Sunday, February 19, 2023

On "Shane" by Jack Schaefer ****

This classic western is essentially the tale of a mysterious superhero who rides into "town," does away with the bad guys, and leaves. It is told from the point of view of a kid who witnesses the action, and it's interesting to see how Schaefer manages to get the kid to places where he can witness the important events.
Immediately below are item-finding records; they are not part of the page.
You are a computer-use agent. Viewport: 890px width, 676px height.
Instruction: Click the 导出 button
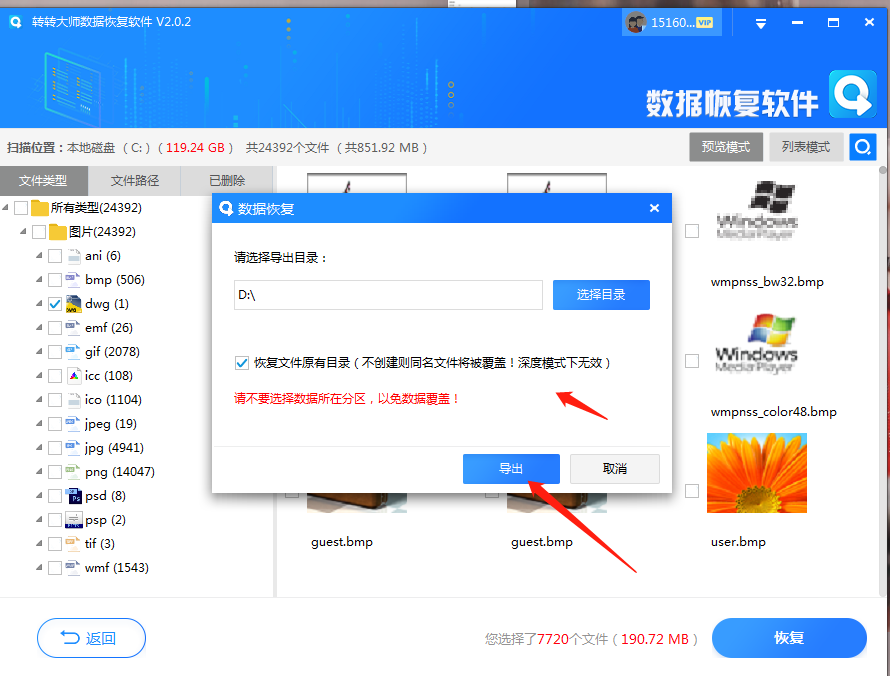coord(511,468)
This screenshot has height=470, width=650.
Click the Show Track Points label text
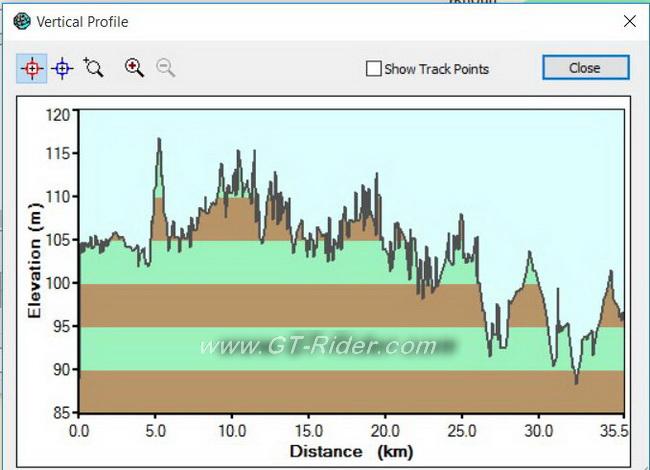[x=436, y=69]
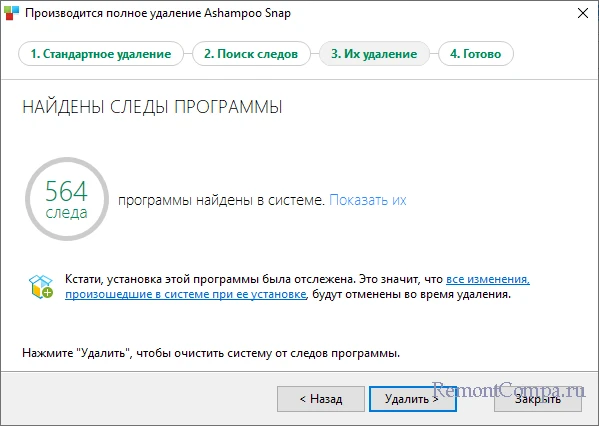This screenshot has height=426, width=599.
Task: Click the 'Закрыть' button
Action: coord(538,399)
My wife, in her own reading of The Virginian, is the one who first brought up the superhero comparison to westerns, and it made me think a bit about how most of the books I've read so far fall into just that sort of set of cliches. Indeed, there are numerous sites on the internet that claim superhero movies are the new western--and then a whole bunch rebutting that claim (westerns are more varied is the standard reply). But so far, I'd say there's a fairly common throughline with regard to standard western elements. Most involve a super gunslinger, generally mysterious, who saves a woman from some baddies. There are variations, of course. Some involve more than one gunslinger, as in Zane Gray's Riders of the Purple Sage. Some, as in the case of Shane, avoid the woman--the romantic love interest. Here, the gunslinger saves a family.

The work itself is set out on rangeland that is transitioning toward farmland. The resident rancher wants to keep the land free for his cattle to roam, and so he's doing his best to push out the homesteaders who have taken up residence on the vast open federal land with the intention of claiming their 160 acres. Threats of violence and then actual violence follow. The focus of the rancher's attack is the Starret family, because that's where the manliest man of the small and not yet official community resides. When I say, "not yet official," I mean that this is the wild west, land where there is no sherriff to enforce the law. It's neighbor against neighbor. And in that sort of situation, one needs men like Shane to protect the "decent" folk.

The writing here is assured, and the narrative point of view provides a kind of innocence and wonder that works well in what is a kind of tall tale. That gives the work a feeling of genuiness that has seemed lacking in most of the other westerns I've read, so that even if it's much the same story, it feels heartfelt.